Although the invention has been described in detail with reference to particularly preferred embodiments, the experts in the art they will recognize that there are other embodiments of the invention within the scope of the claims.

Claims (11)

1. A method of providing a reagent to a reaction zone comprising:

(TO)

pass reagent in a stream of gas, to an injection space, from an injector for a distance (d);

(B)

surround the gas stream with a plume from the injector, by distance (d), so that it stays the gas stream coherent by distance (d);

(C)

run the gas stream in addition in the injection space beyond the distance (d), to an area of reaction past the leading edge of the plume as a stream of non-coherent gas; Y

(D)

provide reagent from the gas stream not coherent to the reaction zone.
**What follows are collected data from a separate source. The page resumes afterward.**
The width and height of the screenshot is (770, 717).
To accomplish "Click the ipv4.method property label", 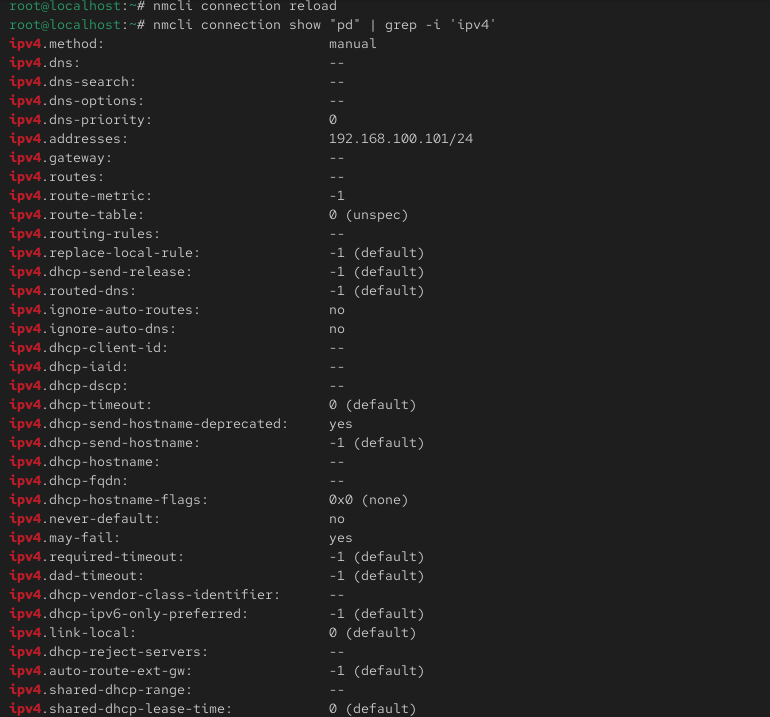I will 56,44.
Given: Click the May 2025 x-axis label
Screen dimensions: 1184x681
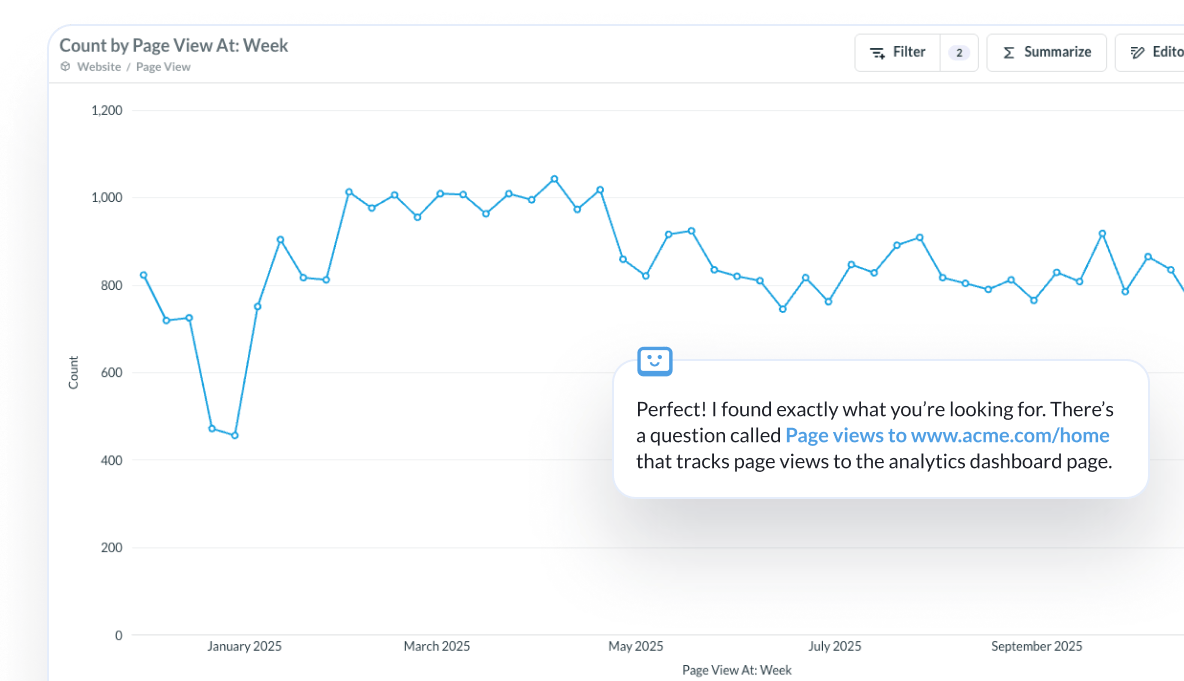Looking at the screenshot, I should pos(636,647).
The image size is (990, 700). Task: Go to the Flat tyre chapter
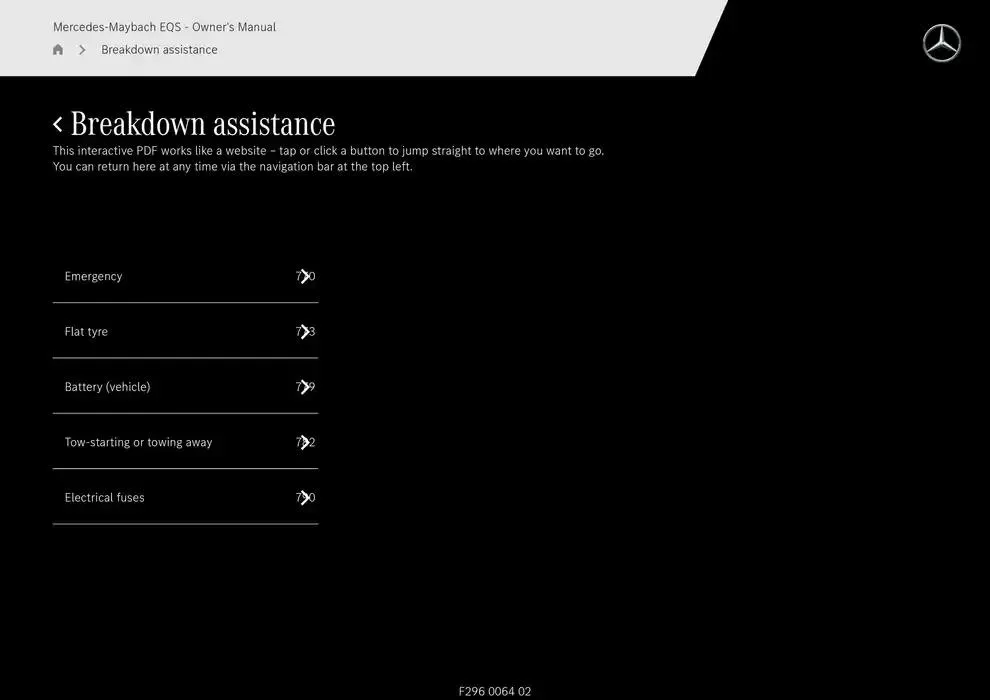(x=86, y=332)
2. The method according to claim 1, wherein said gas jet comprises a carrier gas to which, prior to step (A), reagent is provided. 3. The method according to claim 2, wherein The reagent is in liquid form. 4. The method according to claim 2, wherein The reagent is in the form of solid material in the form of particles 5. The method according to claim 2, wherein The carrier gas recirculates combustion gas. 6. The method according to claim 2, wherein the injector comprises a convergent / divergent nozzle, it provides the carrier gas to the convergent / divergent nozzle and is provides the reagent to the convergent / divergent nozzle in the which mixes with the carrier gas. 7. The method according to claim 2, wherein the reaction zone contains NOx and which also includes doing react reagent with NOx within the reaction zone to form nitrogen gas. 8. The method according to claim 2, wherein The reagent is combustible substance and the carrier gas is a oxidizer and reagent and carrier gas are burned in the area of reaction. 9. The method according to claim 8, wherein The reagent is coal powder. 10. The method according to claim 8, in the that the carrier gas is air. 11. The method according to claim 1, in the that the gas stream in step (A) comprises a reagent gaseous.